Given data
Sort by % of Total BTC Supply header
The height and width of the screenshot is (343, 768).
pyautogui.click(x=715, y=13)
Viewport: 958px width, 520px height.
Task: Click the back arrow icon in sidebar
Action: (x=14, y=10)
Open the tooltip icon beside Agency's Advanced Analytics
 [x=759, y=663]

==

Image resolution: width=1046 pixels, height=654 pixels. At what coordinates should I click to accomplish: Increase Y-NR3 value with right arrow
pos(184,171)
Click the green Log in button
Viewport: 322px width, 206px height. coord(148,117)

Work to do
Convert the entries from the line containing "Sort by % of Total BTC Supply header" up to and including the line containing "[x=759, y=663]" into a JSON list of strings, one string per line, omitting any blank lines.

Exercise solution
[
  "Sort by % of Total BTC Supply header",
  "The height and width of the screenshot is (343, 768).",
  "pyautogui.click(x=715, y=13)",
  "Viewport: 958px width, 520px height.",
  "Task: Click the back arrow icon in sidebar",
  "Action: (x=14, y=10)",
  "Open the tooltip icon beside Agency's Advanced Analytics",
  " [x=759, y=663]"
]